_EXERCISE PROMPT_:
In the records that follow, find the line with "You are a computer-use agent. The"; from there, retype every line exactly through the line with "This screenshot has height=502, width=670.", which also belongs to the answer.

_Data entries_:
***
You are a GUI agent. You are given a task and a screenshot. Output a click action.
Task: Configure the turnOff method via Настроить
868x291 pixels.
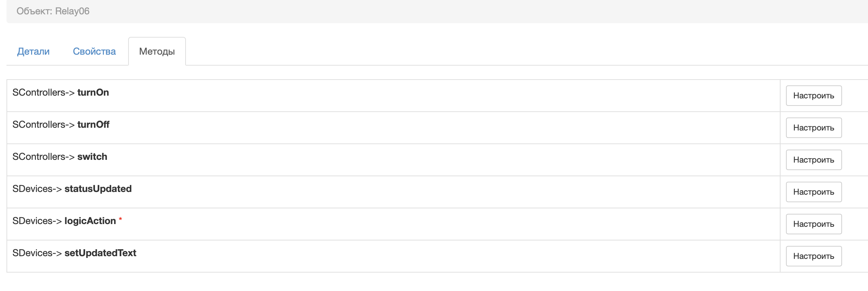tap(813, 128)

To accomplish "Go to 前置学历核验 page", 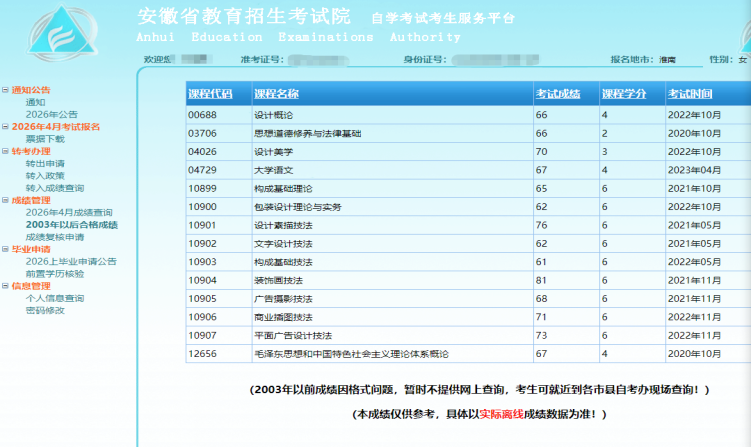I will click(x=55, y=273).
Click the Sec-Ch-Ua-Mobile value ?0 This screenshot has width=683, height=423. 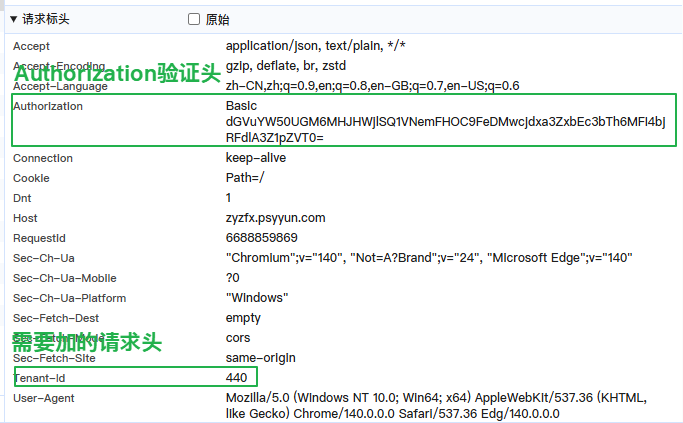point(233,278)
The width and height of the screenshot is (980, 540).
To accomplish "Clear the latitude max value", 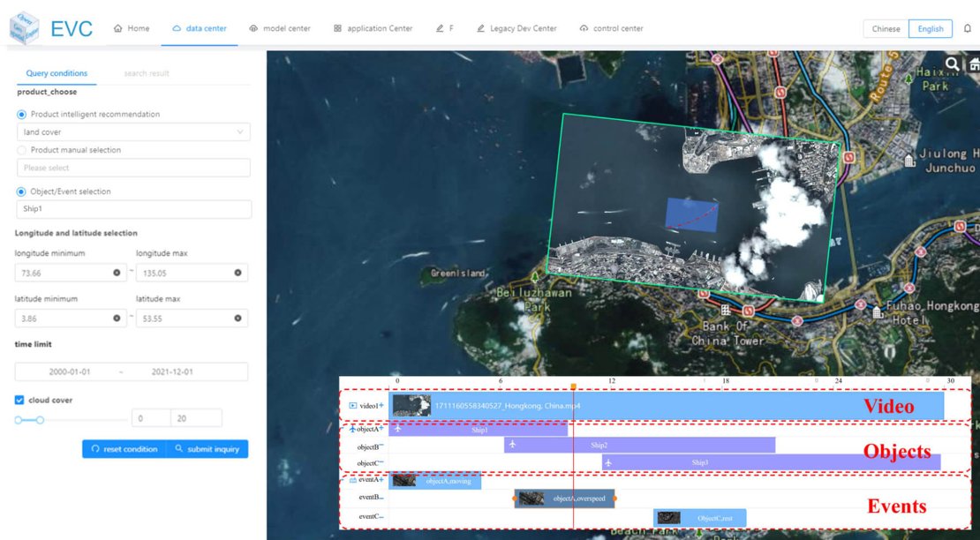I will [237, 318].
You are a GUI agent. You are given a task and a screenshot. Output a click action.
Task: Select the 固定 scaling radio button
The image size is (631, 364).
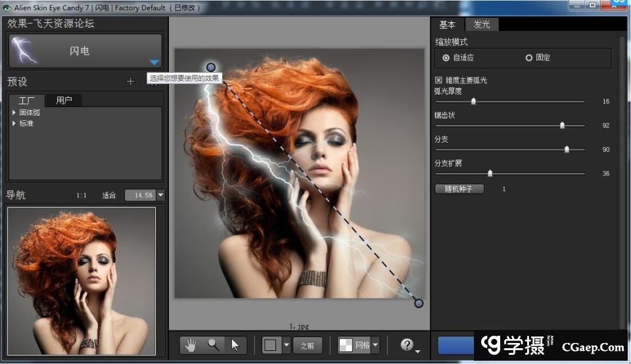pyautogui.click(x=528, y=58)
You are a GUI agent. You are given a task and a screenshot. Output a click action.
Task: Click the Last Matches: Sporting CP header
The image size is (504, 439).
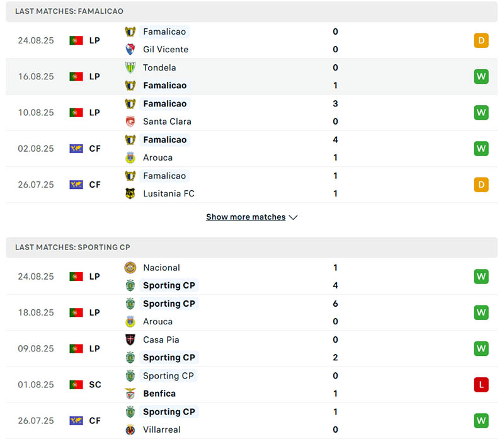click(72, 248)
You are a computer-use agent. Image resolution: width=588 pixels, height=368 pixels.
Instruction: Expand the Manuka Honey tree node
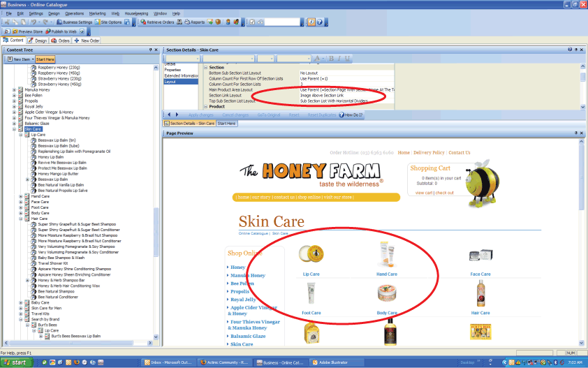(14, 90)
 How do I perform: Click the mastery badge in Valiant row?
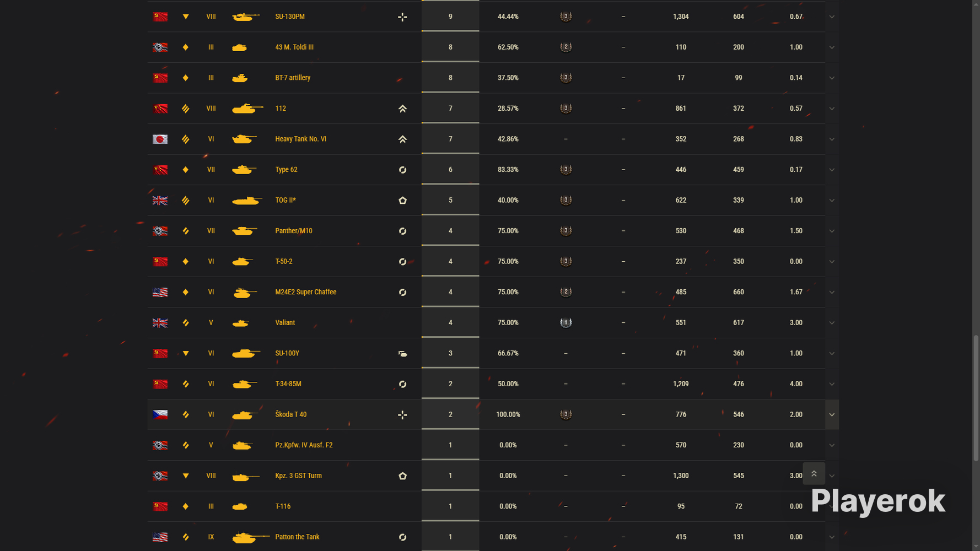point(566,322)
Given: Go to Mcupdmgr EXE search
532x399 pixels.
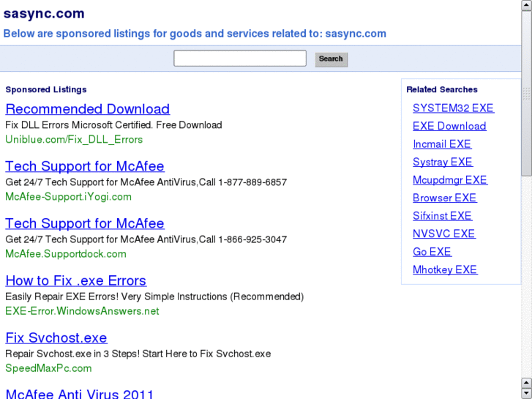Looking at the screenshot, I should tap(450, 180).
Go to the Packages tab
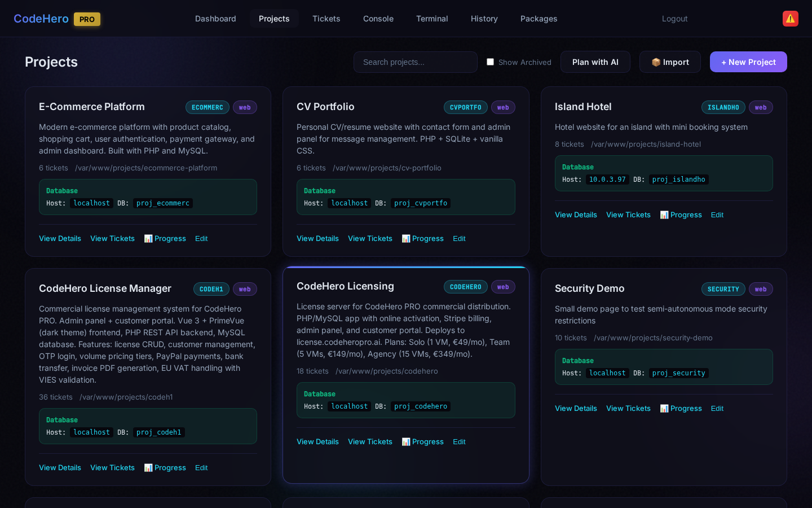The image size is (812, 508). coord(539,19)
***
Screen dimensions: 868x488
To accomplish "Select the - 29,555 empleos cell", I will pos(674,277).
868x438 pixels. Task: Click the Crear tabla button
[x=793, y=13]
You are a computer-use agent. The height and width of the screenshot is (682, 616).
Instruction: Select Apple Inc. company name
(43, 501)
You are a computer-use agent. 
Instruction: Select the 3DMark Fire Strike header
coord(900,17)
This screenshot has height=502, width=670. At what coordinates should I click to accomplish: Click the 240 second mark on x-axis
***
_EXERCISE SOLUTION_:
You are a computer-use agent. The height and width of the screenshot is (682, 616).
Instruction: Select Apple Inc. company name
(43, 501)
You are a computer-use agent. 
Instruction: Select the 3DMark Fire Strike header
coord(900,17)
This screenshot has height=502, width=670. At what coordinates should I click to accomplish: Click the 240 second mark on x-axis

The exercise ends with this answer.